■ TASK OBJECTIVE ■
Your answer should restate each line of the data below word for word.

■ SOURCE MATERIAL ■
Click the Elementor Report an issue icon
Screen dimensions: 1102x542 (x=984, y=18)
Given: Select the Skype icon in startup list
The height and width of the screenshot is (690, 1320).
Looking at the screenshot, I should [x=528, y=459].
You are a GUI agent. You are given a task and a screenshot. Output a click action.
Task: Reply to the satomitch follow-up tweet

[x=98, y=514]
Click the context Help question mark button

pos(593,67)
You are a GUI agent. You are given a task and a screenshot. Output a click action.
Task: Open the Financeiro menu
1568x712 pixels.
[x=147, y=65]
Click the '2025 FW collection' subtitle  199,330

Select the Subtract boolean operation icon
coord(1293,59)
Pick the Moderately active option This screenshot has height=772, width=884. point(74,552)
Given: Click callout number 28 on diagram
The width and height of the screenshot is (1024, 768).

■ RESULT OF THIS TASK ■
Click the Elementor Report an issue icon
Screen dimensions: 1102x542 (x=984, y=18)
Given: Select the Skype icon in startup list
The height and width of the screenshot is (690, 1320).
Looking at the screenshot, I should [x=528, y=459].
You are a GUI agent. You are given a task and a screenshot. Output a click action.
Task: Reply to the satomitch follow-up tweet

[x=98, y=514]
Click the context Help question mark button

pos(593,67)
You are a GUI agent. You are given a task and a screenshot. Output a click action.
Task: Open the Financeiro menu
1568x712 pixels.
[x=147, y=65]
Click the '2025 FW collection' subtitle  199,330

Select the Subtract boolean operation icon
coord(1293,59)
Pick the Moderately active option This screenshot has height=772, width=884. point(74,552)
Given: Click callout number 28 on diagram
The width and height of the screenshot is (1024, 768).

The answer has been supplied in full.